The PWS National Conference: A Personal Perspective
The Prader-Willi Syndome conference was memorable for me in many ways. I met so many wonderful parents and professionals who are all working for a common goal, to improve the lives of the children and adults with PWS. On one hand, it is humbling to be a part of a cause that so many have dedicated a large portion of their professional life to furthering the treatment and knowledge of PWS. I reconnected with some of you and made some new friends. On the other hand, it’s also humbling to be a part of the “family” of parents who have a child with a disability, which is what Clint Hurdle movingly described in his opening address to the large crowd. I am sure that many a parent had tears in their eyes as I did when he spoke. I didn’t take notes. I can’t remember a good quote, but I do know that being a parent of a child with Special needs is not what we envisioned nor asked for, yet this is where we are.
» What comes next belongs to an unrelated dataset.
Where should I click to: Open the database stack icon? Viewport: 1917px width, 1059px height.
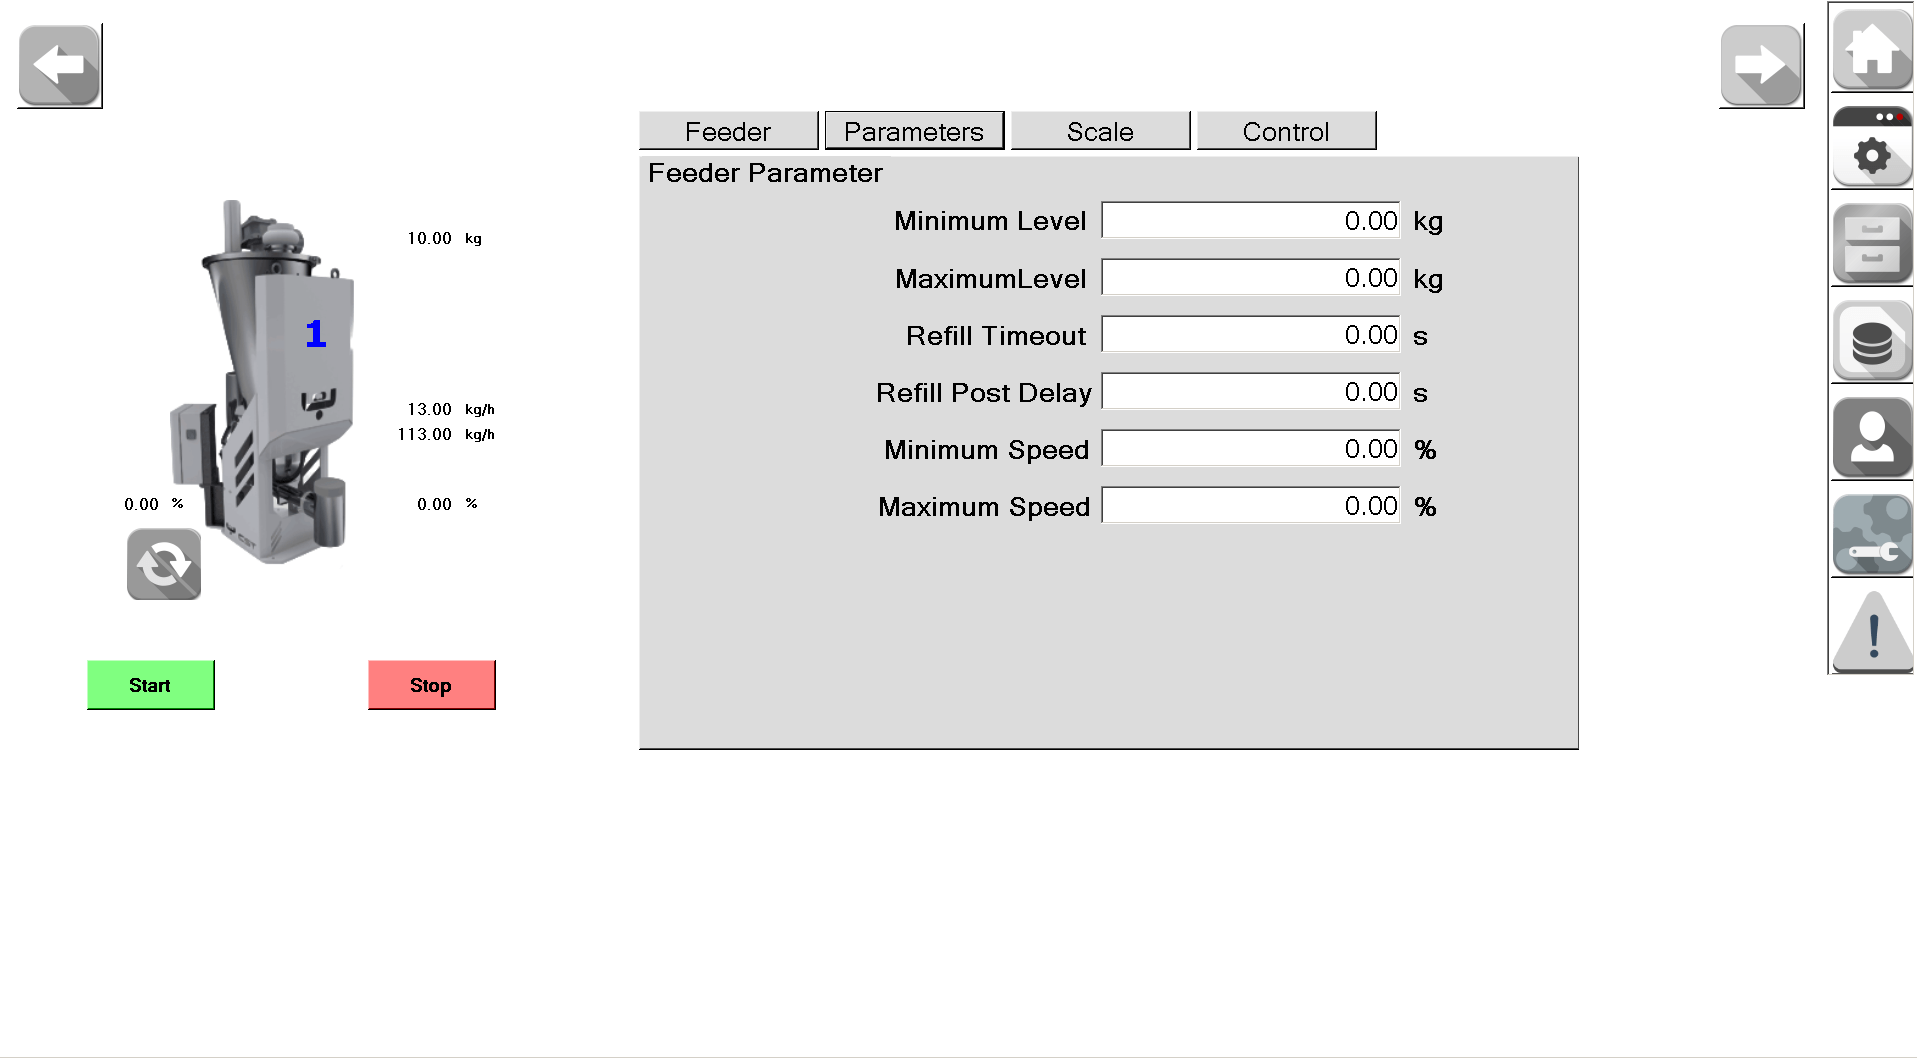pyautogui.click(x=1872, y=341)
I used to dislike the “Welcome to Holland” poem, but now that I am far enough along, I not only get it, but embrace its message. In a very important way, the conference addressed the emotional impact that every family faces. It led me further along my own path of grieving and acceptance. Thank you and Happy Holidays to all the organizers, professionals, and the families that walk this similar path.
I am often asked to describe the experience of raising a child with a disability – to try to help people who have not shared that unique experience to understand it, to imagine how it would feel. It’s like this……
When you’re going to have a baby, it’s like planning a fabulous vacation trip – to Italy. You buy a bunch of guide books and make your wonderful plans. The Coliseum. The Michelangelo David. The gondolas in Venice. You may learn some handy phrases in Italian. It’s all very exciting.
After months of eager anticipation, the day finally arrives. You pack your bags and off you go. Several hours later, the plane lands. The stewardess comes in and says, “Welcome to Holland.”
“Holland?!?” you say. “What do you mean Holland?? I signed up for Italy! I’m supposed to be in Italy. All my life I’ve dreamed of going to Italy.”
But there’s been a change in the flight plan. They’ve landed in Holland and there you must stay.
The important thing is that they haven’t taken you to a horrible, disgusting, filthy place, full of pestilence, famine and disease. It’s just a different place.
So you must go out and buy new guide books. And you must learn a whole new language. And you will meet a whole new group of people you would never have met.
It’s just a different place. It’s slower-paced than Italy, less flashy than Italy. But after you’ve been there for a while and you catch your breath, you look around…. and you begin to notice that Holland has windmills….and Holland has tulips. Holland even has Rembrandts.
But everyone you know is busy coming and going from Italy… and they’re all bragging about what a wonderful time they had there. And for the rest of your life, you will say “Yes, that’s where I was supposed to go. That’s what I had planned.”
And the pain of that will never, ever, ever, ever go away… because the loss of that dream is a very very significant loss.
But… if you spend your life mourning the fact that you didn’t get to Italy, you may never be free to enjoy the very special, the very lovely things … about Holland.